Conservation Officers set up a bear trap near Alexander Park on Sunday in response to multiple reports of a bear getting into garbage in the area.

Updated: Bear euthanized

After setting up a trap last week for a black bear, Conservation Officers found the bear this morning and were forced to destroy it.

A black bear was euthanized in Golden a little over a week after conservation officers originally set up a trap in the Alexander Park neighbourhood. The trap was set up on May 15 after numerous incidents in the area.

“Between May 12 and 13 we had about a half-dozen reports of bears successfully getting into people’s garbage, all in the same general neighbourhood,” said Conservation Officer Dan Bartol.

“Normally when a bear gets that many food rewards, he becomes a persistent problem.”

The trap was taken down on May 21 after sightings of the problematic bear dissipated.

On May 23, however, Bartol received a report of a bear near the same neighbourhood that matched the original bear’s description.

Bartol responded to a report on Monday morning of a roaming bear in a different neighbourhood. After arriving on the scene,  he approached the bear and the bear didn’t exhibit any fear and didn’t back away from Bartol. With the animal clearly showing signs of habituation, Bartol took the decision to subdue and euthanize the bear. It is believed that this was the same bear from Alexander Park.

Despite the early start to the spring, bear issues have been kept to a minimum so far this year.

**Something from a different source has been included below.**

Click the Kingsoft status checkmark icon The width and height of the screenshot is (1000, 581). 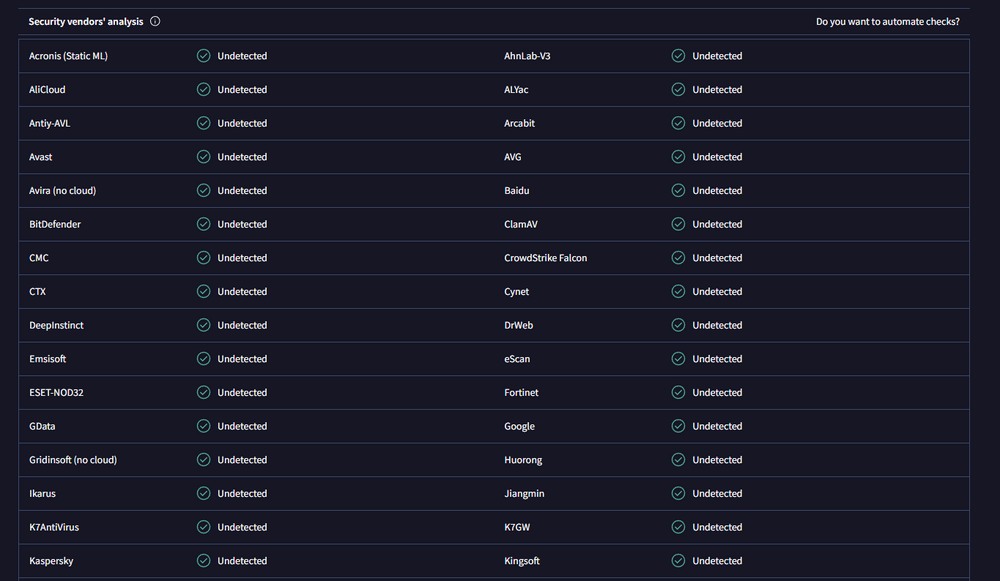pos(678,561)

A warning has been posted regarding bear sightings at Keith King Memorial Park, but Bartol doesn’t believe that animal is a conditioned bear as residents on Selkirk Hill have typically done a good job of securing attractants.

While COs haven’t had to issue any violation tickets so far this spring, Bartol is still seeing too many instances where residents have failed to avoid rewarding bears with food.

“There is a very high level of non-compliance with the municipal bylaw and provincial regulation that you have to secure your garbage,” Bartol said.

Anyone spotting non-compliance amongst their neighbours is encouraged to contact Conservation Officers at 1-877-952-7277.

“We have to work together. Nobody wants to see these bears being destroyed…but I think there is quite a level of complacency,” Bartol said.